((

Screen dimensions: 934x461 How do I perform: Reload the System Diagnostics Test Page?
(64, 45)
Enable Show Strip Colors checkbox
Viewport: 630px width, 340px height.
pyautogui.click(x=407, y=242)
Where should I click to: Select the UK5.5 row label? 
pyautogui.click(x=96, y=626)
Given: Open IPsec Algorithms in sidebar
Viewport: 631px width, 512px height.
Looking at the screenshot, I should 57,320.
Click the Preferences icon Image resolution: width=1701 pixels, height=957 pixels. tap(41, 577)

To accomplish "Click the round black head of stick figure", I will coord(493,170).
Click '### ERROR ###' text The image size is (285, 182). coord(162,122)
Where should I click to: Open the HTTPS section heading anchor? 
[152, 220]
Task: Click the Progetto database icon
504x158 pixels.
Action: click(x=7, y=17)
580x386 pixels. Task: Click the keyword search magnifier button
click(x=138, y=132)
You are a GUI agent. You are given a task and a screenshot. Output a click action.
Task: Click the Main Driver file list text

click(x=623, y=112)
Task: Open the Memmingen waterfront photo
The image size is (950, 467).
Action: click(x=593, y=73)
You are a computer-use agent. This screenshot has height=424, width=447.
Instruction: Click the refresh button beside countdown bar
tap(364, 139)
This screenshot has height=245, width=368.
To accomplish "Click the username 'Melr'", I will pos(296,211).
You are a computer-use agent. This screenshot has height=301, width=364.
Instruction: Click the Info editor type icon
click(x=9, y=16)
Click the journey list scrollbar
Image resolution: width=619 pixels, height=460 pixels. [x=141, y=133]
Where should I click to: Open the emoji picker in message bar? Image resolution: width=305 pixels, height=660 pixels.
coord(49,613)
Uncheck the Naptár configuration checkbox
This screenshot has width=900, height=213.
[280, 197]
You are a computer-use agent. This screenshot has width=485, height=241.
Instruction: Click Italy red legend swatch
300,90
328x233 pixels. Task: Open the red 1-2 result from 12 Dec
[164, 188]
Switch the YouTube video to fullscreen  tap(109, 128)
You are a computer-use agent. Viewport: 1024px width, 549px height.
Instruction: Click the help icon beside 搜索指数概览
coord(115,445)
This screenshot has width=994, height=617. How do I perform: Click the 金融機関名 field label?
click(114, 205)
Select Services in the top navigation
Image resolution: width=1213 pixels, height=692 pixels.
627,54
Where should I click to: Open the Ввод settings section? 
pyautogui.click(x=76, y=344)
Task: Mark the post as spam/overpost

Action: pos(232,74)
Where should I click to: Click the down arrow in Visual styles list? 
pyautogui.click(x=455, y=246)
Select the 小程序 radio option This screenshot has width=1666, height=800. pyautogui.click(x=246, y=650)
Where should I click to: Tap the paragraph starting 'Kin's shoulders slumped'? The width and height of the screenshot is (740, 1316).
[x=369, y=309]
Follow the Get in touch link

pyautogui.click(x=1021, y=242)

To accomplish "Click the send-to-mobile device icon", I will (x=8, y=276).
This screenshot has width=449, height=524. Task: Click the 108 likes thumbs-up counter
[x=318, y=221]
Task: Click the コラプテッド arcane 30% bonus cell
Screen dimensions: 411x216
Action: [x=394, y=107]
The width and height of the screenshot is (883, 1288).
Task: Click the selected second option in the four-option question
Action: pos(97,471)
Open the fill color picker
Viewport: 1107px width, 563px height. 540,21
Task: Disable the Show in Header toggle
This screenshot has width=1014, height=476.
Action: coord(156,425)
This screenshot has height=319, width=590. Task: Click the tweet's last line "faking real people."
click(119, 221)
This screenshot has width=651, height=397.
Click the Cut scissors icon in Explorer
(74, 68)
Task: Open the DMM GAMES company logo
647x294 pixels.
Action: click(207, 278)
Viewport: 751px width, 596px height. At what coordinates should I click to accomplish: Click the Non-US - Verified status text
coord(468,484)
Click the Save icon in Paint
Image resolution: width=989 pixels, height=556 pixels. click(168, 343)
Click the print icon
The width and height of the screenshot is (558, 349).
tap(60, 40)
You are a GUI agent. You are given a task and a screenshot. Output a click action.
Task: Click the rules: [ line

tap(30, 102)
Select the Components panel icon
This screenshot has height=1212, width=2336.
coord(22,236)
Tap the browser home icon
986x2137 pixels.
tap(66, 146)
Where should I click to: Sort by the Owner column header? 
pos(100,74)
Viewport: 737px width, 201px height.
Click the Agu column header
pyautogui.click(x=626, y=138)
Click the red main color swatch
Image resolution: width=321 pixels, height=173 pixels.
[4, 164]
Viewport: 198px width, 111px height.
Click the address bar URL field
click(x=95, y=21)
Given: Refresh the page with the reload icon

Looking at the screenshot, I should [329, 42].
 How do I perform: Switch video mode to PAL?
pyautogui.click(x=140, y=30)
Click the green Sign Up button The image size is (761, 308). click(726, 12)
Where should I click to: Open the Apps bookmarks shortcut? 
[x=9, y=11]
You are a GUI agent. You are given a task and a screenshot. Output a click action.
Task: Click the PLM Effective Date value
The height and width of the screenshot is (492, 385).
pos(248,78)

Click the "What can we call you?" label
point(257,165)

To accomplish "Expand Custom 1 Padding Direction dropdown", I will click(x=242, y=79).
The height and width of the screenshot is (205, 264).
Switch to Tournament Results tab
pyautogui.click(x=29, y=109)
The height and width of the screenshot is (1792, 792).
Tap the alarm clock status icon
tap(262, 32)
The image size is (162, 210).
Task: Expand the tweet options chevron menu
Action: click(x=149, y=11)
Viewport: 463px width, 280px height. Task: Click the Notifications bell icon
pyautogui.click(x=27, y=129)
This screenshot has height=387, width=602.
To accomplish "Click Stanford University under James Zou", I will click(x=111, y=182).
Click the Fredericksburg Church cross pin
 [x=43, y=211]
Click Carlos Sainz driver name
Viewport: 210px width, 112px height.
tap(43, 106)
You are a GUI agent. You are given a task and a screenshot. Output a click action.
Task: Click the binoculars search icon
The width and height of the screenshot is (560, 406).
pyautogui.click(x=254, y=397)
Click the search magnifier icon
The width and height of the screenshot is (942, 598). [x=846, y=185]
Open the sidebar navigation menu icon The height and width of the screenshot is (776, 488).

))

# What to work on
Copy out the full set of entries without altering anything.

# Written response
Screen dimensions: 934x461 How do I perform: Reload the System Diagnostics Test Page?
(64, 45)
Enable Show Strip Colors checkbox
Viewport: 630px width, 340px height.
pyautogui.click(x=407, y=242)
Where should I click to: Select the UK5.5 row label? 
pyautogui.click(x=96, y=626)
Given: Open IPsec Algorithms in sidebar
Viewport: 631px width, 512px height.
Looking at the screenshot, I should 57,320.
Click the Preferences icon Image resolution: width=1701 pixels, height=957 pixels. tap(41, 577)

To accomplish "Click the round black head of stick figure", I will coord(493,170).
Click '### ERROR ###' text The image size is (285, 182). coord(162,122)
Where should I click to: Open the HTTPS section heading anchor? 
[152, 220]
Task: Click the Progetto database icon
504x158 pixels.
Action: click(x=7, y=17)
580x386 pixels. Task: Click the keyword search magnifier button
click(x=138, y=132)
You are a GUI agent. You are given a task and a screenshot. Output a click action.
Task: Click the Main Driver file list text

click(x=623, y=112)
Task: Open the Memmingen waterfront photo
The image size is (950, 467).
Action: click(x=593, y=73)
You are a computer-use agent. This screenshot has height=424, width=447.
Instruction: Click the refresh button beside countdown bar
tap(364, 139)
This screenshot has height=245, width=368.
To accomplish "Click the username 'Melr'", I will pos(296,211).
You are a computer-use agent. This screenshot has height=301, width=364.
Instruction: Click the Info editor type icon
click(x=9, y=16)
Click the journey list scrollbar
Image resolution: width=619 pixels, height=460 pixels. [x=141, y=133]
Where should I click to: Open the emoji picker in message bar? Image resolution: width=305 pixels, height=660 pixels.
coord(49,613)
Uncheck the Naptár configuration checkbox
This screenshot has width=900, height=213.
[280, 197]
You are a computer-use agent. This screenshot has width=485, height=241.
Instruction: Click Italy red legend swatch
300,90
328x233 pixels. Task: Open the red 1-2 result from 12 Dec
[164, 188]
Switch the YouTube video to fullscreen  tap(109, 128)
You are a computer-use agent. Viewport: 1024px width, 549px height.
Instruction: Click the help icon beside 搜索指数概览
coord(115,445)
This screenshot has width=994, height=617. How do I perform: Click the 金融機関名 field label?
click(114, 205)
Select Services in the top navigation
Image resolution: width=1213 pixels, height=692 pixels.
627,54
Where should I click to: Open the Ввод settings section? 
pyautogui.click(x=76, y=344)
Task: Mark the post as spam/overpost

Action: pos(232,74)
Where should I click to: Click the down arrow in Visual styles list? 
pyautogui.click(x=455, y=246)
Select the 小程序 radio option This screenshot has width=1666, height=800. pyautogui.click(x=246, y=650)
Where should I click to: Tap the paragraph starting 'Kin's shoulders slumped'? The width and height of the screenshot is (740, 1316).
[x=369, y=309]
Follow the Get in touch link

pyautogui.click(x=1021, y=242)

To accomplish "Click the send-to-mobile device icon", I will (x=8, y=276).
This screenshot has width=449, height=524. Task: Click the 108 likes thumbs-up counter
[x=318, y=221]
Task: Click the コラプテッド arcane 30% bonus cell
Screen dimensions: 411x216
Action: [x=394, y=107]
The width and height of the screenshot is (883, 1288).
Task: Click the selected second option in the four-option question
Action: pos(97,471)
Open the fill color picker
Viewport: 1107px width, 563px height. 540,21
Task: Disable the Show in Header toggle
This screenshot has width=1014, height=476.
Action: coord(156,425)
This screenshot has height=319, width=590. Task: Click the tweet's last line "faking real people."
click(119, 221)
This screenshot has width=651, height=397.
Click the Cut scissors icon in Explorer
(74, 68)
Task: Open the DMM GAMES company logo
647x294 pixels.
Action: click(207, 278)
Viewport: 751px width, 596px height. At what coordinates should I click to accomplish: Click the Non-US - Verified status text
coord(468,484)
Click the Save icon in Paint
Image resolution: width=989 pixels, height=556 pixels. click(168, 343)
Click the print icon
The width and height of the screenshot is (558, 349).
tap(60, 40)
You are a GUI agent. You are given a task and a screenshot. Output a click action.
Task: Click the rules: [ line

tap(30, 102)
Select the Components panel icon
This screenshot has height=1212, width=2336.
coord(22,236)
Tap the browser home icon
986x2137 pixels.
tap(66, 146)
Where should I click to: Sort by the Owner column header? 
pos(100,74)
Viewport: 737px width, 201px height.
Click the Agu column header
pyautogui.click(x=626, y=138)
Click the red main color swatch
Image resolution: width=321 pixels, height=173 pixels.
[4, 164]
Viewport: 198px width, 111px height.
Click the address bar URL field
click(x=95, y=21)
Given: Refresh the page with the reload icon

Looking at the screenshot, I should [329, 42].
 How do I perform: Switch video mode to PAL?
pyautogui.click(x=140, y=30)
Click the green Sign Up button The image size is (761, 308). click(726, 12)
Where should I click to: Open the Apps bookmarks shortcut? 
[x=9, y=11]
You are a GUI agent. You are given a task and a screenshot. Output a click action.
Task: Click the PLM Effective Date value
The height and width of the screenshot is (492, 385).
pos(248,78)

Click the "What can we call you?" label
point(257,165)

To accomplish "Expand Custom 1 Padding Direction dropdown", I will click(x=242, y=79).
The height and width of the screenshot is (205, 264).
Switch to Tournament Results tab
pyautogui.click(x=29, y=109)
The height and width of the screenshot is (1792, 792).
Tap the alarm clock status icon
tap(262, 32)
The image size is (162, 210).
Task: Expand the tweet options chevron menu
Action: click(x=149, y=11)
Viewport: 463px width, 280px height. Task: Click the Notifications bell icon
pyautogui.click(x=27, y=129)
This screenshot has height=387, width=602.
To accomplish "Click Stanford University under James Zou", I will click(x=111, y=182).
Click the Fredericksburg Church cross pin
 [x=43, y=211]
Click Carlos Sainz driver name
Viewport: 210px width, 112px height.
tap(43, 106)
You are a GUI agent. You are given a task and a screenshot. Output a click action.
Task: Click the binoculars search icon
The width and height of the screenshot is (560, 406).
pyautogui.click(x=254, y=397)
Click the search magnifier icon
The width and height of the screenshot is (942, 598). [x=846, y=185]
Open the sidebar navigation menu icon The height and width of the screenshot is (776, 488).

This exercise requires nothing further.